■ EXERCISE ■
For every record beneath this instruction, give an exact repetition, omitting images.

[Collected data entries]
☆ ☆ ☆ ☆

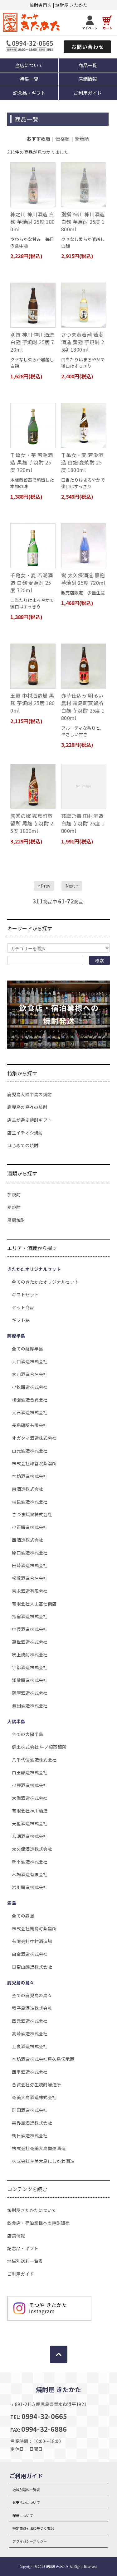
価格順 (63, 138)
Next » (72, 886)
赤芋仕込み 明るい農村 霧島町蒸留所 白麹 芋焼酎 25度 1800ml (83, 707)
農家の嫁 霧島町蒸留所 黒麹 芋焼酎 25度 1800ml (31, 823)
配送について (22, 2515)
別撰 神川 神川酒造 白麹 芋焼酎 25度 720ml (32, 342)
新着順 (82, 138)
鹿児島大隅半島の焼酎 (29, 1094)
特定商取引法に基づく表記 (33, 2528)
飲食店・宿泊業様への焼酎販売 (38, 2223)
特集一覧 (29, 79)
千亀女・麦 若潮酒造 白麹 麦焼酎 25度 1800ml (82, 462)
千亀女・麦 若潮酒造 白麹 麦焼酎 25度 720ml (31, 582)
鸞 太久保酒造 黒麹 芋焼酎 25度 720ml (83, 578)
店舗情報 (16, 2235)
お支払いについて (26, 2502)
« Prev (44, 886)
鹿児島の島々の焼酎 (27, 1107)
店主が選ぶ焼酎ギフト (29, 1120)
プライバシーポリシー (29, 2541)
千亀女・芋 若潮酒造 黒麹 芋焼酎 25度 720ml (31, 462)
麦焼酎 (14, 1207)
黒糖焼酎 (16, 1220)
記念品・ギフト (29, 93)
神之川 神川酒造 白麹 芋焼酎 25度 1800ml (32, 221)
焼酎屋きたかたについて (31, 2210)
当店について (29, 65)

☆ ☆ ☆ ☆

■ SOLUTION ■
価格順 (63, 138)
Next » (72, 886)
赤芋仕込み 明るい農村 霧島町蒸留所 白麹 芋焼酎 25度 1800ml (83, 707)
農家の嫁 霧島町蒸留所 黒麹 芋焼酎 25度 1800ml (31, 823)
配送について (22, 2515)
別撰 神川 神川酒造 白麹 芋焼酎 25度 720ml (32, 342)
新着順 (82, 138)
鹿児島大隅半島の焼酎 (29, 1094)
特定商取引法に基づく表記 (33, 2528)
飲食店・宿泊業様への焼酎販売 (38, 2223)
特集一覧 (29, 79)
千亀女・麦 若潮酒造 白麹 麦焼酎 25度 1800ml (82, 462)
千亀女・麦 若潮酒造 白麹 麦焼酎 25度 720ml (31, 582)
鸞 太久保酒造 黒麹 芋焼酎 25度 720ml (83, 578)
店舗情報 (16, 2235)
お支払いについて (26, 2502)
« Prev (44, 886)
鹿児島の島々の焼酎 (27, 1107)
店主が選ぶ焼酎ギフト (29, 1120)
プライバシーポリシー (29, 2541)
千亀女・芋 若潮酒造 黒麹 芋焼酎 25度 720ml (31, 462)
麦焼酎 (14, 1207)
黒糖焼酎 (16, 1220)
記念品・ギフト (29, 93)
神之川 神川酒造 白麹 芋焼酎 25度 1800ml (32, 221)
焼酎屋きたかたについて (31, 2210)
当店について (29, 65)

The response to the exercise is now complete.